Exercise details: Please reproduce word for word the section of the passage on dehydration and side pain that opens with the words containing "Can Your Side" and closes with "your water intake.".

··· Passage to read

Can Your Side Hurt From Not Drinking Enough Water?

Yes, not drinking enough water can cause pain in your side. The most common reason is that dehydration concentrates your urine, which stresses your kidneys and can eventually lead to kidney stones or urinary tract infections, both of which produce noticeable side pain. But the connection isn’t always dramatic. Even mild, ongoing dehydration can create a dull ache in your flank area that you might not immediately link to your water intake.

Where Dehydration Pain Shows Up

Your kidneys sit behind your stomach, tucked under your rib cage on both sides of your spine. When dehydration affects them, you typically feel it as a deep ache in your side (what doctors call the “flank”), often under the ribs toward your back. This pain can stay in one spot or radiate toward your lower abdomen or groin. It’s usually deeper than a muscle cramp and harder to pinpoint with a finger.

The right side and left side are equally possible, since you have a kidney on each side. Some people notice the pain on just one side, while others feel it on both. If the discomfort comes and goes in waves or is sharp rather than dull, that’s more suggestive of a kidney stone moving through the urinary tract than simple dehydration strain.

How Low Water Intake Leads to Kidney Stones

When you consistently don’t drink enough, your body produces less urine, and the urine it does produce is more concentrated. That concentrated urine contains higher levels of dissolved minerals like calcium and oxalate. At a certain point, these minerals become supersaturated and begin to crystallize, forming kidney stones. This process is one of the single most common causes of kidney stone formation.

······
··· Excerpted records

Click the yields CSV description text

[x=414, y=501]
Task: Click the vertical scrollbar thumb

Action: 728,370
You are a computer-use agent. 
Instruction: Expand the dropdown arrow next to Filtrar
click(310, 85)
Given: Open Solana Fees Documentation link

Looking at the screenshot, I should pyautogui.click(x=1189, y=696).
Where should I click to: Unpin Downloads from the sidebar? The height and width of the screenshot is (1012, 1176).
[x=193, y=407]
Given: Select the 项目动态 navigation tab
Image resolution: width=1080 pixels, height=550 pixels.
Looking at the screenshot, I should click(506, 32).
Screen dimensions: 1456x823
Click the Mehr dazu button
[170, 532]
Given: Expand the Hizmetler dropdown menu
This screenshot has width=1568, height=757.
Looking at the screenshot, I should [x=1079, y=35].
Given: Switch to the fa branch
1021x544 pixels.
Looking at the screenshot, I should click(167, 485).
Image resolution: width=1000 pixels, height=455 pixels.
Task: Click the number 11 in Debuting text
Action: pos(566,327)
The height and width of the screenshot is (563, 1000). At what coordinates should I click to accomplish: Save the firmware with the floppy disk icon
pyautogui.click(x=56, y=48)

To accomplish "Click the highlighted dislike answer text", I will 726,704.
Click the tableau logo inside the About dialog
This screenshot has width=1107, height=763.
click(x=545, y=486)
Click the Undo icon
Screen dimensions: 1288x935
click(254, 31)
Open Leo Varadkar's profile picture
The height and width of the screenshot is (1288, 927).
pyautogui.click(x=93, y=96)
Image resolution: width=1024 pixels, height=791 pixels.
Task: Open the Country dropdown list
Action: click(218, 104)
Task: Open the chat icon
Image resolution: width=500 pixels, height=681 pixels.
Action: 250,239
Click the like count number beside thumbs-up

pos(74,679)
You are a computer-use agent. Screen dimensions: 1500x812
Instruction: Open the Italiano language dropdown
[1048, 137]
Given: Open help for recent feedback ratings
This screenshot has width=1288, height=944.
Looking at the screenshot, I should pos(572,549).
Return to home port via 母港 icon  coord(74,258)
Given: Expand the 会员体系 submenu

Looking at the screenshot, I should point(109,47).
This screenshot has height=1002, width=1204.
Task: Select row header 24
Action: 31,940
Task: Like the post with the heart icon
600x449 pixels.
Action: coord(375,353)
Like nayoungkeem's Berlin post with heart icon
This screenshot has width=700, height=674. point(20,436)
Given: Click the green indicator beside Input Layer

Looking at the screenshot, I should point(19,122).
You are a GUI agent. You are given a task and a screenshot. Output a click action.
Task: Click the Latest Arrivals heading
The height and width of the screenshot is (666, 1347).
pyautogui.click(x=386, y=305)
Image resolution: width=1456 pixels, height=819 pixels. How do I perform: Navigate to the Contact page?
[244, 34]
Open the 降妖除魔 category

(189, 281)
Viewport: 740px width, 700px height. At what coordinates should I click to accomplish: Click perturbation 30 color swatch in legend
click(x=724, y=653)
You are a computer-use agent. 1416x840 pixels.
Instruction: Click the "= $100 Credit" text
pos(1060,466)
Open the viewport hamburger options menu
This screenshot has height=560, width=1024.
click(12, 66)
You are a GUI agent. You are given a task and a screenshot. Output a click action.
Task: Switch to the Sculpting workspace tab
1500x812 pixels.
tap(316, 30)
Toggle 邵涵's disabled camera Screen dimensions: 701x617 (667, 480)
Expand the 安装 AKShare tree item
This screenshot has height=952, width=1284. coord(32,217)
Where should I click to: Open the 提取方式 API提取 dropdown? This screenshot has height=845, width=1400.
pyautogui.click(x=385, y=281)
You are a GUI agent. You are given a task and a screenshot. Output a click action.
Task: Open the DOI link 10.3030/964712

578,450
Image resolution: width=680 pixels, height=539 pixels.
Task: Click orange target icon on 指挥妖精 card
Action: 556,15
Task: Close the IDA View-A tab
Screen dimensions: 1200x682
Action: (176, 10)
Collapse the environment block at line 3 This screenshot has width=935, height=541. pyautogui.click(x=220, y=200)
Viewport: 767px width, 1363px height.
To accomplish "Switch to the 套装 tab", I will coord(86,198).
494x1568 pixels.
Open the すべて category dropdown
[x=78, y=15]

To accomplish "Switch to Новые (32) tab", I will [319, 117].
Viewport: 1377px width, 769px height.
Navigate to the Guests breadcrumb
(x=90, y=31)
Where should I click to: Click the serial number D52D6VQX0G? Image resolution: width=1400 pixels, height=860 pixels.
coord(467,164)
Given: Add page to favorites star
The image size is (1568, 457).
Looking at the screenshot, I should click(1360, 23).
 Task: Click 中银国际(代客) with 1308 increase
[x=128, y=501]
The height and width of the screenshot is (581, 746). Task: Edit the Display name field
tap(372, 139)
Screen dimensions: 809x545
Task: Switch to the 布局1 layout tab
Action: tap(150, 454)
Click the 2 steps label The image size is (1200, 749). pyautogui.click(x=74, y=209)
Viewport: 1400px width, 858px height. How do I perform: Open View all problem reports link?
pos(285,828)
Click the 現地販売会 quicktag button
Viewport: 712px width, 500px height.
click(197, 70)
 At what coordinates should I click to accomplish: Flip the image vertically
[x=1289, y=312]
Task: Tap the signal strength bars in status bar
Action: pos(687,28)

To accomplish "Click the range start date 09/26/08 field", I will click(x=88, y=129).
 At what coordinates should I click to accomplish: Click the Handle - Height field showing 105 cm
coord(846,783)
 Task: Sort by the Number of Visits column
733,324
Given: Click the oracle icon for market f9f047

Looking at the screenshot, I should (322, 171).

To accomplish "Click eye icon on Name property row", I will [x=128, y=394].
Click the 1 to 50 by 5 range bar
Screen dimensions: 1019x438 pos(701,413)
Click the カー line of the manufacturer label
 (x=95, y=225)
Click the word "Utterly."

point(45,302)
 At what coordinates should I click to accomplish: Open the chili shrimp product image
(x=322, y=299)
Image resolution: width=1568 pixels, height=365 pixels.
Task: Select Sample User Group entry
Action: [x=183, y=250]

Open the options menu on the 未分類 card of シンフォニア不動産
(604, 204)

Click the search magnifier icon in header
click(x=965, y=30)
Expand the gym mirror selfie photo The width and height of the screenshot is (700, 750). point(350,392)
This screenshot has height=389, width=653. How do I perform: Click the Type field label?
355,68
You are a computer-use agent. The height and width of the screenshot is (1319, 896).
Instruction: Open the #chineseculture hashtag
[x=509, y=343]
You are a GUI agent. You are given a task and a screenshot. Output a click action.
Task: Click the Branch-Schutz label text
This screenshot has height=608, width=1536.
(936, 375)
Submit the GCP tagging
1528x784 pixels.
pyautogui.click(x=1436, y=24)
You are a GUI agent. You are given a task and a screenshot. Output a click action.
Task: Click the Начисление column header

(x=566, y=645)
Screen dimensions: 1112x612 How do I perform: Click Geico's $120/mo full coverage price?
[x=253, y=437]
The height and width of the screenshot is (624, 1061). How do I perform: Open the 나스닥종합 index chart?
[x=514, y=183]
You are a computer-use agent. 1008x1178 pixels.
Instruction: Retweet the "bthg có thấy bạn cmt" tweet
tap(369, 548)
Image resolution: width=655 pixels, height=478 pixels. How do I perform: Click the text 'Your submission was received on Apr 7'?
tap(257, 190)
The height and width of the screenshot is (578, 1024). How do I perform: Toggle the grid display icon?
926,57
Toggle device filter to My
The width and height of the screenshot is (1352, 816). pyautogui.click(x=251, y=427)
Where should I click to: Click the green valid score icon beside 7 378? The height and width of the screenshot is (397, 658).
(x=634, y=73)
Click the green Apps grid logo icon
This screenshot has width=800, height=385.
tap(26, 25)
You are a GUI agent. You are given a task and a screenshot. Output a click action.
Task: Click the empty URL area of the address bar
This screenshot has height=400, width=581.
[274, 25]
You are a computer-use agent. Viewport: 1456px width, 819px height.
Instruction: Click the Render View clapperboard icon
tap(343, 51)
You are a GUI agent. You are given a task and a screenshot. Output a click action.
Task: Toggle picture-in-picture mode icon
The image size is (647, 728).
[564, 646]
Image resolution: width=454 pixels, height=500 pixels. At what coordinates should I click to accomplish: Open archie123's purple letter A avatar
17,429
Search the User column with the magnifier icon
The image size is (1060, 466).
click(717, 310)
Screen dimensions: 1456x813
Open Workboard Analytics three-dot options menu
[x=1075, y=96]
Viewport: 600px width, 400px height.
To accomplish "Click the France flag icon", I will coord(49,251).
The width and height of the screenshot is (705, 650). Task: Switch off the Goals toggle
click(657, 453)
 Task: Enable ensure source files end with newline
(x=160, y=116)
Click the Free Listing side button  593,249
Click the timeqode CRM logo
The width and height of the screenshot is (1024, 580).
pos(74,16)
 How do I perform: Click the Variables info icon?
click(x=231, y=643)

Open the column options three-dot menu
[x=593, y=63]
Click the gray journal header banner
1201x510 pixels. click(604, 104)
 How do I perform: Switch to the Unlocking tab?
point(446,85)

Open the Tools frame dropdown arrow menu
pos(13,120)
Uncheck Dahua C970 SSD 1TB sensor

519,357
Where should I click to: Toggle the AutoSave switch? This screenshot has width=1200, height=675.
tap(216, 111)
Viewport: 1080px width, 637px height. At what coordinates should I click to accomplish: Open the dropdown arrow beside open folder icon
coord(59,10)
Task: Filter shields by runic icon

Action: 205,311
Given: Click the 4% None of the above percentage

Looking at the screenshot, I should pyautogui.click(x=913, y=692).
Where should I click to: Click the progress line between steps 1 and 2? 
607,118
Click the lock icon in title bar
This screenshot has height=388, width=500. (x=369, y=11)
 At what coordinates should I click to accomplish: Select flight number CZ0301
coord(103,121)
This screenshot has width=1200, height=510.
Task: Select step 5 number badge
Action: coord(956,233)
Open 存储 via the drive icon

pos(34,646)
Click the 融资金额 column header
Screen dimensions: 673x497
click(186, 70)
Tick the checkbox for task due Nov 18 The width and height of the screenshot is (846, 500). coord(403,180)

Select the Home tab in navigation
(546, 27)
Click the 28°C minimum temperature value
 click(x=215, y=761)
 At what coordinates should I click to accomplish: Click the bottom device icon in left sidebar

······

Exercise answer:
Can Your Side Hurt From Not Drinking Enough Water?

Yes, not drinking enough water can cause pain in your side. The most common reason is that dehydration concentrates your urine, which stresses your kidneys and can eventually lead to kidney stones or urinary tract infections, both of which produce noticeable side pain. But the connection isn’t always dramatic. Even mild, ongoing dehydration can create a dull ache in your flank area that you might not immediately link to your water intake.